By the time I was sixteen I knew I was a one man woman. I fell in love with the long-haired guitar playing hippie and remained madly so until I was half way through college. A serial monogamist, I love being coupled.
Being coupled means an ever present partner for the small joys that fill me up. Someone to make a spinach frittata for or to bring me a cup of coffee just the way I like it. A fellow traveler strolling from the arugula stand to the flower stall at the farmer’s market. The one who relaxes reading nearby as I carefully arrange the slices of radish to garnish our dinner plates. An enthusiastic extrovert, I am happy to have someone to come home to, and happy to have someone come home to me.
Being coupled means that my love language of touch can be spoken to me daily if I do so little as to reach my hand across the table, the sofa, or the bed. Connection can be counted on when I’m coupled.
My first big lesson that life doesn’t always turn out as planned arrived when my coupling with my first husband ended in divorce after 11 years. When my second husband, John, received a deadly diagnosis three years into our marriage, I really thought I had learned the lesson. When John lived for a decade beyond his prognosis, the lesson repeated itself and I was grateful for a plan other than the one we’d imagined.
After John’s death, I unconsciously assumed that my life plan would again include being coupled within a few years. I secretly thought that my succession of serious relationships would result in what I had in decades prior.
Did I say life doesn’t always go as planned?
Last weekend I unexpectedly found myself rearranging my bedroom furniture. I emptied drawers in the dresser that was once his and now mine, lining them with pretty paper. I sorted random earrings, searching for their partners. I flipped the mattress on the bed in which John and I had slept a thousand nights until the final one more than five years ago.

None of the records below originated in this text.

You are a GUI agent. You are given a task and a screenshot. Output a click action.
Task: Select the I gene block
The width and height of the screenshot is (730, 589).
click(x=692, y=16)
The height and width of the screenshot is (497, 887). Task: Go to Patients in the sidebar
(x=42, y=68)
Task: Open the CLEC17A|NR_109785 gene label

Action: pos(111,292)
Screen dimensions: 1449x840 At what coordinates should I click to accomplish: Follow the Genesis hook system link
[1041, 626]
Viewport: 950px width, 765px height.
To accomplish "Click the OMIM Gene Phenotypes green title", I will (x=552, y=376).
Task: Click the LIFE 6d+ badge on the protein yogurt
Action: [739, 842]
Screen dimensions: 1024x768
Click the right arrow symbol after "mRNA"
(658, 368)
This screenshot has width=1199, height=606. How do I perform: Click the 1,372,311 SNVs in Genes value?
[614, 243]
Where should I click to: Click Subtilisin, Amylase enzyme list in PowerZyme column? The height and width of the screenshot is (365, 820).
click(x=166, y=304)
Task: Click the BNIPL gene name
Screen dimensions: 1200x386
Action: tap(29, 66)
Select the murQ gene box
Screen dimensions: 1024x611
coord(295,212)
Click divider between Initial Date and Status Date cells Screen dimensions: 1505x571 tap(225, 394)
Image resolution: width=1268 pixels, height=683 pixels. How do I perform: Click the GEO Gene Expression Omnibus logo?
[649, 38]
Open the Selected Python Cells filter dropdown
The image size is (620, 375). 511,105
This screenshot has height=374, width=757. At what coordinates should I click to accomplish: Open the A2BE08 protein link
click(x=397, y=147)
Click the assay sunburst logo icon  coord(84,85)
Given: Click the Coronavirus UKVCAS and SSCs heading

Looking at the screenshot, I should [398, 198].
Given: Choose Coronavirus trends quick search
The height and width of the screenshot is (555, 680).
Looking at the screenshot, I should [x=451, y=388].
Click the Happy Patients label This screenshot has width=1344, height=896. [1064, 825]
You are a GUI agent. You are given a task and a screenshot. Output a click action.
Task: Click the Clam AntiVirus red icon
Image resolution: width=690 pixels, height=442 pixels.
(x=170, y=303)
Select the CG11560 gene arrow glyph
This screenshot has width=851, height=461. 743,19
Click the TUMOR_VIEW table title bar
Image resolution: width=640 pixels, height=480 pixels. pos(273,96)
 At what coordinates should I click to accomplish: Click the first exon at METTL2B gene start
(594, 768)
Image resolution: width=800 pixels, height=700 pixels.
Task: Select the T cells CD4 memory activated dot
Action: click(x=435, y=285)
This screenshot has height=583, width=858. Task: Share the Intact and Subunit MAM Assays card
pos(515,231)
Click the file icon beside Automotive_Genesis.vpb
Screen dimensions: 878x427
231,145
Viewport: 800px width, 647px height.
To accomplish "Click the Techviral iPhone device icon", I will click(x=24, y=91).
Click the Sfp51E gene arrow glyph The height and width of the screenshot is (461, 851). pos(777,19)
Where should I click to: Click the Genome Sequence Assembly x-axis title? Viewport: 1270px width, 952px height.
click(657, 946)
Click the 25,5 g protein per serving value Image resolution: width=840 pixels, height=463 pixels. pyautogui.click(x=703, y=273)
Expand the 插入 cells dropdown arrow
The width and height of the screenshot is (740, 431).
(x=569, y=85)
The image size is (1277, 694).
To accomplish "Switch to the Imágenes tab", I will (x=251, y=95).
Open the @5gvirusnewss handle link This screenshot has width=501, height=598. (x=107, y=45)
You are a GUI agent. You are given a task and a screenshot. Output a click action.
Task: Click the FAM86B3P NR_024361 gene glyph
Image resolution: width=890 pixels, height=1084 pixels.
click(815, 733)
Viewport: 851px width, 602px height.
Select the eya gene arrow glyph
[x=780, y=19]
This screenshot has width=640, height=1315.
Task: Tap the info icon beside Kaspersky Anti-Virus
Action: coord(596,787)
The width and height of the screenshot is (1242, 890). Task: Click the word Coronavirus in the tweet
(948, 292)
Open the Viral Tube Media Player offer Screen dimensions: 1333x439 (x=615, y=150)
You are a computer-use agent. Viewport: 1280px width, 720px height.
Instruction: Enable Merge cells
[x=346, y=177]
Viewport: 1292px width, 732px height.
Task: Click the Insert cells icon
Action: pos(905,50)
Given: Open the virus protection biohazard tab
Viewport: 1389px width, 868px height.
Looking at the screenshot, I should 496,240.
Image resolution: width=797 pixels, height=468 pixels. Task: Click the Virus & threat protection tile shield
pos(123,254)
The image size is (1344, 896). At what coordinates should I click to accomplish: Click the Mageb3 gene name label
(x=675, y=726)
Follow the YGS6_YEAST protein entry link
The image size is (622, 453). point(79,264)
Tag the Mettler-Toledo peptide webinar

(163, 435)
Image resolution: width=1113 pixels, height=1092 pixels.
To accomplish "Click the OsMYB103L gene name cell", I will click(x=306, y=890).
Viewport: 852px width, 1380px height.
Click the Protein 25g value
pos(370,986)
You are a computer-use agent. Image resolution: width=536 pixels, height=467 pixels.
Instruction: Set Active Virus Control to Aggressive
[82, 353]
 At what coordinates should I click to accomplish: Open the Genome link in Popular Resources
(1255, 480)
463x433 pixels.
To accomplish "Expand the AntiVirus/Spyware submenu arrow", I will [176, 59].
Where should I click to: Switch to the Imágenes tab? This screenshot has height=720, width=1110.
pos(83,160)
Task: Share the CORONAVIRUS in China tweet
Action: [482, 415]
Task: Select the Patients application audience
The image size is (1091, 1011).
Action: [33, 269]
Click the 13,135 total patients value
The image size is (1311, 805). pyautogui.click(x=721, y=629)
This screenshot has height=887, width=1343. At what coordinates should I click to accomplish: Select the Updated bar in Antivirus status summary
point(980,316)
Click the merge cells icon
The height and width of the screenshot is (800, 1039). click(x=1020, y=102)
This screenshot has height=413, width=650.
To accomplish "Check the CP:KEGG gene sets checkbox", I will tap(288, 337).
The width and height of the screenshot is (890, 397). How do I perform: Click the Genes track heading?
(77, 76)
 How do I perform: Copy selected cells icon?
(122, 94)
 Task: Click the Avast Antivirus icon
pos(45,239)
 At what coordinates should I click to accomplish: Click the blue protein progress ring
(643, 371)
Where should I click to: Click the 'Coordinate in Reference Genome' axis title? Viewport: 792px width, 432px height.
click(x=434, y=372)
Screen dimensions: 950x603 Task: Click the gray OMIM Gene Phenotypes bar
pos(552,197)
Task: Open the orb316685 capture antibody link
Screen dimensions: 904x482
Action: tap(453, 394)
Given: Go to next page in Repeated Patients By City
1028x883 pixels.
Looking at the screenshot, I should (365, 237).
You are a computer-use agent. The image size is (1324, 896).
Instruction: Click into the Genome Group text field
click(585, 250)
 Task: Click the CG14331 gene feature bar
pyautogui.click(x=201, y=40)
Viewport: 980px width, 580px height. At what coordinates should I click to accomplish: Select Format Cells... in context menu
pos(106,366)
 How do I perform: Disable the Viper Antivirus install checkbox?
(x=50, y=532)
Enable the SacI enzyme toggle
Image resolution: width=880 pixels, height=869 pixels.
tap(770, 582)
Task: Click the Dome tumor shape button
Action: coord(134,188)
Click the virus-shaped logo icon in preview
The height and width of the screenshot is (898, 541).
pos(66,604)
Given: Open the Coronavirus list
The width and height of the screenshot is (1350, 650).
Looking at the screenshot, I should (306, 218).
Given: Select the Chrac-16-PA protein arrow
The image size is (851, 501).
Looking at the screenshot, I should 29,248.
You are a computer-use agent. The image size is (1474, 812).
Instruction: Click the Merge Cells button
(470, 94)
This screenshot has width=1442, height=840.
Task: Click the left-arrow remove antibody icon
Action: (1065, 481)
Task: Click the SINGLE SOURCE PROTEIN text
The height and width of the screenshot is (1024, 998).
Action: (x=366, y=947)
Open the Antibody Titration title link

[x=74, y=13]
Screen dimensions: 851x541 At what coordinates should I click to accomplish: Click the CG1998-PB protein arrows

From time to time the muscles in the center of my chest tightened, evidence of the science of a broken heart—heartache. The power of the most tender heart is mighty. It can relentlessly cling to distant memories and thrust vast meanings onto tiny objects hidden in the backs and bottoms of drawers.
Spring is just a couple of weeks away. As I purged the sacred space of my once married life, I think it time to purge my thoughts that there is anything bad about life not turning out as planned. Because despite it all, as I look about my bedroom, to me it looks like my life—not as planned, not the same, but beautiful still.